[Dataset records]

============================================================

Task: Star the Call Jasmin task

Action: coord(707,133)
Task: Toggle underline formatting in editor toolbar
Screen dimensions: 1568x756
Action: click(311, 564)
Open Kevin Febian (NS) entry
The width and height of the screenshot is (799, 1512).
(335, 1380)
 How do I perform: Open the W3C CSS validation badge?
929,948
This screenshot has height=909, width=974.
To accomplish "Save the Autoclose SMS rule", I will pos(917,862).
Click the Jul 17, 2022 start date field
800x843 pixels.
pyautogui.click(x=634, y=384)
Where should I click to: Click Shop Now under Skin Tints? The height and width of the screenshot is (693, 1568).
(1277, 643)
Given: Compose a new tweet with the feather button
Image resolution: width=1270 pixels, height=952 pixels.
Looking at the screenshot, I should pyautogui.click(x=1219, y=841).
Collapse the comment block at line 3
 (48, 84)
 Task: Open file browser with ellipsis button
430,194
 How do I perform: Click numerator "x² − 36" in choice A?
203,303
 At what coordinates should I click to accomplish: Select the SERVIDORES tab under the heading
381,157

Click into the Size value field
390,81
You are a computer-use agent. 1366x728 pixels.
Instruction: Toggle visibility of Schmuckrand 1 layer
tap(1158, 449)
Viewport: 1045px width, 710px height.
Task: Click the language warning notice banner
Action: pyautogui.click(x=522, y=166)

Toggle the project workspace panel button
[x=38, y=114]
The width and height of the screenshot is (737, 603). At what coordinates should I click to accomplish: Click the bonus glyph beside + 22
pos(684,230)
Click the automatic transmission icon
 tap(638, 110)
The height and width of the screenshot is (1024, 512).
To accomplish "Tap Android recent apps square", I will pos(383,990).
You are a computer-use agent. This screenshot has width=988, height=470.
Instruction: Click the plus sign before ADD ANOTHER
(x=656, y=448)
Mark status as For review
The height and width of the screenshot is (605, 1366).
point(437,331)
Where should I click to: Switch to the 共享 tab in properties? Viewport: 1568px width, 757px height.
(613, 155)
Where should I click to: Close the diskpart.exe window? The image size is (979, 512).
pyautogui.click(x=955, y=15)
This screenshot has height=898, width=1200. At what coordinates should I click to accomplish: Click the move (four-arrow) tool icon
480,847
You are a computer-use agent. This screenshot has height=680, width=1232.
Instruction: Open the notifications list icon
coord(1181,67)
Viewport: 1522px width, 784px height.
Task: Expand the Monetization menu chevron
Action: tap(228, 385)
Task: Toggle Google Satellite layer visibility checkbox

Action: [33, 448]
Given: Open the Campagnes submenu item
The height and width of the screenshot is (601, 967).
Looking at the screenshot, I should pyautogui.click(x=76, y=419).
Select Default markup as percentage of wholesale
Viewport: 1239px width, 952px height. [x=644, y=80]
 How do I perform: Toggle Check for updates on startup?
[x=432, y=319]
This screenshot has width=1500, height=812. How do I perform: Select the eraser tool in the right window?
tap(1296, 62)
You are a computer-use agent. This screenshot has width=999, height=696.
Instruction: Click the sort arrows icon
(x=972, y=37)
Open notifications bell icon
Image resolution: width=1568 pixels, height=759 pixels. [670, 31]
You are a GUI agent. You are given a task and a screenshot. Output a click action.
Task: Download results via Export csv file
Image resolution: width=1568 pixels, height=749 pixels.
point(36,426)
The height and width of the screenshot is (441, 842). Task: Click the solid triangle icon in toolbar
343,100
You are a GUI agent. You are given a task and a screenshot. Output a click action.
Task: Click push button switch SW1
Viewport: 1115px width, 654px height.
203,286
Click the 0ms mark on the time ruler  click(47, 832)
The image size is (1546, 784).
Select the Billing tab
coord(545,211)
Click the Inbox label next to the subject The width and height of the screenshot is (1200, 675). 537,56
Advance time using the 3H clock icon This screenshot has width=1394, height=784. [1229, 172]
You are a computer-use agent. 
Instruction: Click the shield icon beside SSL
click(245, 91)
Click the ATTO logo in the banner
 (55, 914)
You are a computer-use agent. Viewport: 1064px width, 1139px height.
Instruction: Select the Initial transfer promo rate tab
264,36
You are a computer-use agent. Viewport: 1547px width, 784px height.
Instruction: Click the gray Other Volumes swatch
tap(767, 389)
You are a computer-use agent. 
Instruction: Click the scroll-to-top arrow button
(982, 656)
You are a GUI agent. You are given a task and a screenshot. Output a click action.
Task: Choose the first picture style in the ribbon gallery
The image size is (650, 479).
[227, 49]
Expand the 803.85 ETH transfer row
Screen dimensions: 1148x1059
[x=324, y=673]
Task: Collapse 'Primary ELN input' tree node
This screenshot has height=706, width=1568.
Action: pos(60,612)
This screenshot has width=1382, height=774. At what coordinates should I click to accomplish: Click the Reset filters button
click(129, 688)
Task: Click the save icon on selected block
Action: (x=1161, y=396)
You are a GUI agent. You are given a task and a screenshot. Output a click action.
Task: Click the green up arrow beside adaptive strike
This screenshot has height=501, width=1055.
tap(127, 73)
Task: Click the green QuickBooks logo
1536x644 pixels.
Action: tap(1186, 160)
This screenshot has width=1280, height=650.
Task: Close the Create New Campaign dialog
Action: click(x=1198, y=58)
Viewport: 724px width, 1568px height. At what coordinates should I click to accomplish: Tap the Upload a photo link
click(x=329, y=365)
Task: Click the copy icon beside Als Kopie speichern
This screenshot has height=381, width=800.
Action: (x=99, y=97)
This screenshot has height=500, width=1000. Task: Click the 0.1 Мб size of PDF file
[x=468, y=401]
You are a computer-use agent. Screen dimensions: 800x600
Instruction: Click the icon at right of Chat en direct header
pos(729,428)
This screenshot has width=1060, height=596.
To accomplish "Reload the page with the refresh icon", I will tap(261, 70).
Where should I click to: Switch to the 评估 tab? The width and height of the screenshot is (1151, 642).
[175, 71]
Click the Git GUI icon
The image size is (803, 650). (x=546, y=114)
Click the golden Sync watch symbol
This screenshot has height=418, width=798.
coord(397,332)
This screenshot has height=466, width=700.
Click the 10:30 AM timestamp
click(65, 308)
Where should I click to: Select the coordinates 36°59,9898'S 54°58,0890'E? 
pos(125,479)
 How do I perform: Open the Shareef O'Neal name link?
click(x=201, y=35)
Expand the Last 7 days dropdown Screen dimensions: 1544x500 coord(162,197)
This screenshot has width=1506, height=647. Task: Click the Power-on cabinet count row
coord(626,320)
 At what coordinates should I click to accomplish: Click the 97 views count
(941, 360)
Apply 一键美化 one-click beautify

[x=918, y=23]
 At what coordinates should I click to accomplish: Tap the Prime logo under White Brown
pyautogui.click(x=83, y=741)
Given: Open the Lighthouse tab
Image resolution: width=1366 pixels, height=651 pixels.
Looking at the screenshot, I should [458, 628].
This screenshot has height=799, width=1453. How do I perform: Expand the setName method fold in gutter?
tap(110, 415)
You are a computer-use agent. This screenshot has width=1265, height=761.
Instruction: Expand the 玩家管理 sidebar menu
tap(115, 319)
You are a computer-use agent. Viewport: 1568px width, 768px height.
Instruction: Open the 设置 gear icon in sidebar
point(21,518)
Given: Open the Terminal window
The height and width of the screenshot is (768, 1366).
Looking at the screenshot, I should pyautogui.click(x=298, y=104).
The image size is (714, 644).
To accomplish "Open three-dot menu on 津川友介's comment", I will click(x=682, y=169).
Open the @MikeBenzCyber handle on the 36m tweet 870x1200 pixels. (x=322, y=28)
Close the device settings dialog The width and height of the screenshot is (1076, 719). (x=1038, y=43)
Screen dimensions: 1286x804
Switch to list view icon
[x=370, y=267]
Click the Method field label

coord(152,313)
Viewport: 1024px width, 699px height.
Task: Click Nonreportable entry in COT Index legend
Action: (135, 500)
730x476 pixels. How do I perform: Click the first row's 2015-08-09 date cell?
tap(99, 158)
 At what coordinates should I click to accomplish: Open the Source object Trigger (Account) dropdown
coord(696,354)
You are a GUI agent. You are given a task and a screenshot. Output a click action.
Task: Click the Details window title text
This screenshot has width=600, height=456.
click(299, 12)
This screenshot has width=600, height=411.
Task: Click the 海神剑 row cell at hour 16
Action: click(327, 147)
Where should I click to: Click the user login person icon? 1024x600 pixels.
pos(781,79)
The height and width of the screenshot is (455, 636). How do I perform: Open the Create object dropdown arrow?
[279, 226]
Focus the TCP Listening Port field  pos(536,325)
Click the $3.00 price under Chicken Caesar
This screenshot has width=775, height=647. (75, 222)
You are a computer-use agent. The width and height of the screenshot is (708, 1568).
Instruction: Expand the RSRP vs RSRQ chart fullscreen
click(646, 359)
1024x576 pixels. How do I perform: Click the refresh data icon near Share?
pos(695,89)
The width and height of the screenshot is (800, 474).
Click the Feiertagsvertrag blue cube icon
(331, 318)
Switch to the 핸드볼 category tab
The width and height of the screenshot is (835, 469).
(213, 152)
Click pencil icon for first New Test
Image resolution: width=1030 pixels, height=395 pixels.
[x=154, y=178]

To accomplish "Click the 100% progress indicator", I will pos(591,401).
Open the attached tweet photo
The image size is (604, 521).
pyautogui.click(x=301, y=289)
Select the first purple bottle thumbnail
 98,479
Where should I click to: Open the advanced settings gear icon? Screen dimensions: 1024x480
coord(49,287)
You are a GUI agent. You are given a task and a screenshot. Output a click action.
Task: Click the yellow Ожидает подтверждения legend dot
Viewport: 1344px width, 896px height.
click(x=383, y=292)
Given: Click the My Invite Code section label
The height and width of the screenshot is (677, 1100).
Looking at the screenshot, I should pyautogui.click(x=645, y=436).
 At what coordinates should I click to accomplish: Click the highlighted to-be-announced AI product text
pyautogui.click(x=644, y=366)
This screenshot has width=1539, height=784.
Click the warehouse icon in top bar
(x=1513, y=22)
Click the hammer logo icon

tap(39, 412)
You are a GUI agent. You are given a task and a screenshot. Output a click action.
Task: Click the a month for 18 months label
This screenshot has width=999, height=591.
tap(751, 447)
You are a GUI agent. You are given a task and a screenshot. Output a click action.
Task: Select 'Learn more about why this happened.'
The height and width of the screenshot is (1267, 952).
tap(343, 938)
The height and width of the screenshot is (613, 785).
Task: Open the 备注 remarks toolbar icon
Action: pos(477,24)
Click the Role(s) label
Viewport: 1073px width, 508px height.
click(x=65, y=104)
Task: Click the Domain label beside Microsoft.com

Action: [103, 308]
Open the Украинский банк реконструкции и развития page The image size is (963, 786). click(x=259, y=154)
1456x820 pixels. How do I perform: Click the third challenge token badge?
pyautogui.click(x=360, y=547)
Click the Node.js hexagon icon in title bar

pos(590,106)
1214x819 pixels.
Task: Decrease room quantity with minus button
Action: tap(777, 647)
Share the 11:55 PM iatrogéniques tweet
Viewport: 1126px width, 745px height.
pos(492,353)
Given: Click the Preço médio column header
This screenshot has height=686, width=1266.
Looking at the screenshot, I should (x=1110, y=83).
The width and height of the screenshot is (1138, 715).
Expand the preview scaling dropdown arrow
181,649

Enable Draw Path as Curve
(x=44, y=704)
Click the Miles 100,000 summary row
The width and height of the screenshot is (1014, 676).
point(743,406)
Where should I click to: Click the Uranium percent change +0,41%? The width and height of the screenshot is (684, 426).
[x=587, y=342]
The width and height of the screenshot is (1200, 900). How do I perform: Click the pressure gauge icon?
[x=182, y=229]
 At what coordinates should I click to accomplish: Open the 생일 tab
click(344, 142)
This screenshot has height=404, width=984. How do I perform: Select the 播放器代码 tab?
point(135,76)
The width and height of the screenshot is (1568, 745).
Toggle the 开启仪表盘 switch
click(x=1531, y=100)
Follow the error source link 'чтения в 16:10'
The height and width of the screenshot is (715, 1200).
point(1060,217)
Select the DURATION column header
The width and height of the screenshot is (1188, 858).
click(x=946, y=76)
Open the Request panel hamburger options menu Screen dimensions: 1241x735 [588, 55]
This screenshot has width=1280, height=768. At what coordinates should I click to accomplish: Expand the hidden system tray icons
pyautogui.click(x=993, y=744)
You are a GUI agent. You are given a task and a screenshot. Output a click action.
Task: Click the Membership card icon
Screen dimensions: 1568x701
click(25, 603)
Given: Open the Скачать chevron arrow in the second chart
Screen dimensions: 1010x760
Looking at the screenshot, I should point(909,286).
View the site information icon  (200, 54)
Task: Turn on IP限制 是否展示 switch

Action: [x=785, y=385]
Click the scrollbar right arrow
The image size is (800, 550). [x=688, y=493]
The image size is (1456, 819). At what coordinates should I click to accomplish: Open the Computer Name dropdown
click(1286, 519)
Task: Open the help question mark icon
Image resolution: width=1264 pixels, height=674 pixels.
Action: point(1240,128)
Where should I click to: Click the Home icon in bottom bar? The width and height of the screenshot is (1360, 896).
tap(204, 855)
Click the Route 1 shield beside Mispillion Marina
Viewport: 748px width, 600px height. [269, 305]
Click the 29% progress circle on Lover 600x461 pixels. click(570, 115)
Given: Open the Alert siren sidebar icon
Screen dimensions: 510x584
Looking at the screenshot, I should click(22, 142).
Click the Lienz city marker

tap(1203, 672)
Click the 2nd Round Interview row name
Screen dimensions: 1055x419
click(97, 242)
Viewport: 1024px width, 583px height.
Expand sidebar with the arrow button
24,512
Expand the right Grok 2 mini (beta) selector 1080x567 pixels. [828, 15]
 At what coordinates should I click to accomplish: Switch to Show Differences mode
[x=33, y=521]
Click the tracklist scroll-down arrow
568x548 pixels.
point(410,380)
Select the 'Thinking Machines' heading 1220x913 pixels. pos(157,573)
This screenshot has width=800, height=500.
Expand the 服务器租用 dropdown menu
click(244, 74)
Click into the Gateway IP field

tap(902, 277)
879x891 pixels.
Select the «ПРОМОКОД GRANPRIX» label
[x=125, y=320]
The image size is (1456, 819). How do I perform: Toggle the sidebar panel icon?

============================================================

Look above for the line with "Instruction: Open the notifications list icon" and the line with "Task: Download results via Export csv file"; transcribe both and all lines in between, exactly, and nothing else.

Instruction: Open the notifications list icon
coord(1181,67)
Viewport: 1522px width, 784px height.
Task: Expand the Monetization menu chevron
Action: tap(228, 385)
Task: Toggle Google Satellite layer visibility checkbox

Action: [33, 448]
Given: Open the Campagnes submenu item
The height and width of the screenshot is (601, 967).
Looking at the screenshot, I should pyautogui.click(x=76, y=419).
Select Default markup as percentage of wholesale
Viewport: 1239px width, 952px height. [x=644, y=80]
 How do I perform: Toggle Check for updates on startup?
[x=432, y=319]
This screenshot has width=1500, height=812. How do I perform: Select the eraser tool in the right window?
tap(1296, 62)
You are a computer-use agent. This screenshot has width=999, height=696.
Instruction: Click the sort arrows icon
(x=972, y=37)
Open notifications bell icon
Image resolution: width=1568 pixels, height=759 pixels. [670, 31]
You are a GUI agent. You are given a task and a screenshot. Output a click action.
Task: Download results via Export csv file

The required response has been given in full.